Flexible working requests

Employees have the right, once every 12 months, to request flexible working arrangements like part-time hours or home working once they have worked for you for 26 weeks. They must provide particular information in their request. Employers need to deal with a request reasonably and in accordance with the Acas Code of Practice on flexible working requests

The request can be turned down for one of eight broadly-worded business reasons, such as a detrimental impact on the ability to meet customer demand. However, you may be liable to pay up to eight weeks’ pay (currently capped at £544) if you do not follow certain procedural requirements or base a refusal on incorrect facts.

In September 2021, the Government launched a consultation on reforming this right, including doing away with the need for 26 weeks’ service to make a request. The consultation ends on 1 December 2021.

Right to time off for dependants

Employees are allowed to take unpaid time off work to deal with care arrangements for a dependant in specific circumstances, such as where existing care arrangements fall through, or a dependant is injured. Only a reasonable amount of time off is allowed. Case law suggests that employment tribunals see a reasonable amount of time as a day or two.
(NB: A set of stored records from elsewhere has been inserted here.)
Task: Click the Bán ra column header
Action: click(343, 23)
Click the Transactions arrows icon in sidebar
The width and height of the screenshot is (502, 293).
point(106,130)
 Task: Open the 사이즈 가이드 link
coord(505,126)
If the employee suffers a detriment, such as being given a warning or being dismissed for exercising this right, they can bring a claim in the employment tribunal.

Following consultation in 2020, the Government announced in September 2021 that it would introduce the right for carers to take one week’s unpaid leave for dependants. We do not know yet when this will come into force.
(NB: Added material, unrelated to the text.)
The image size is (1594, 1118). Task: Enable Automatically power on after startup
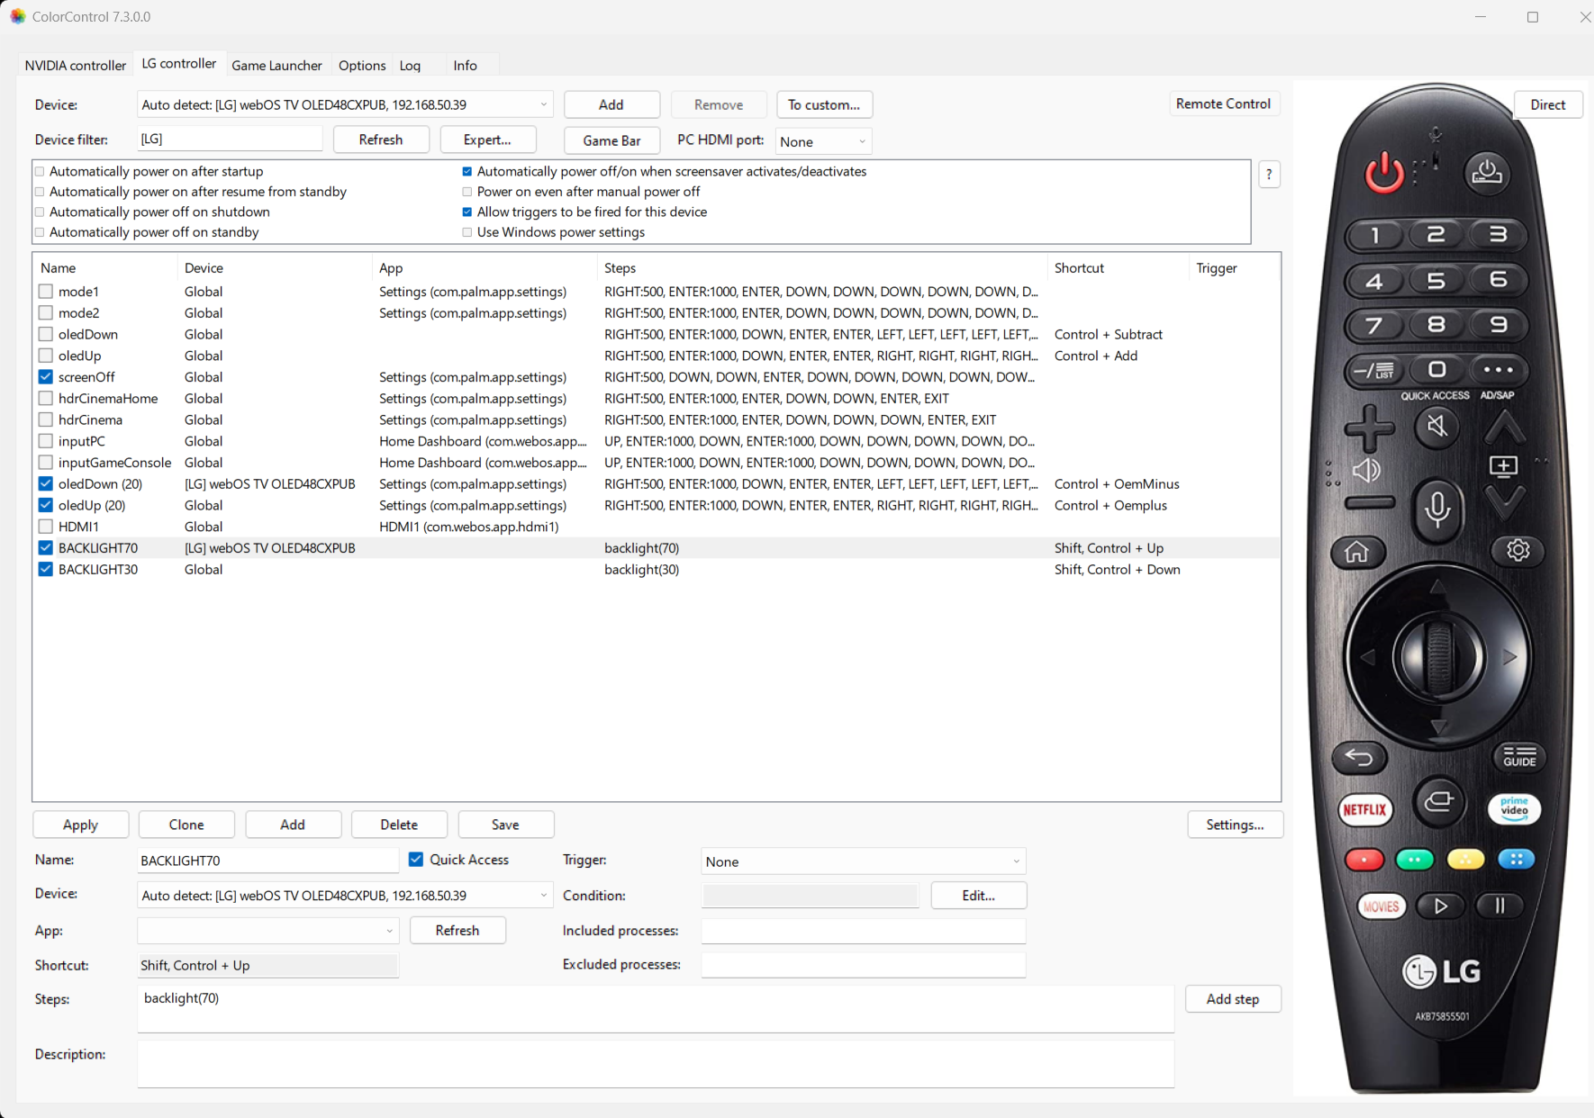[x=41, y=172]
Protection from disability discrimination

Carers are protected from being treated less favourably because of the disability of a person they care for. For example, a tribunal found that an employer directly discriminated against an employee by dismissing him, seemingly out of the blue, after he told a colleague that he would be taking on more caring responsibilities for his disabled daughter.

Employees are also protected from being harassed by a colleague because they care for, or are friends with, a disabled person. Employers can be liable to pay the damages awarded for this harassment.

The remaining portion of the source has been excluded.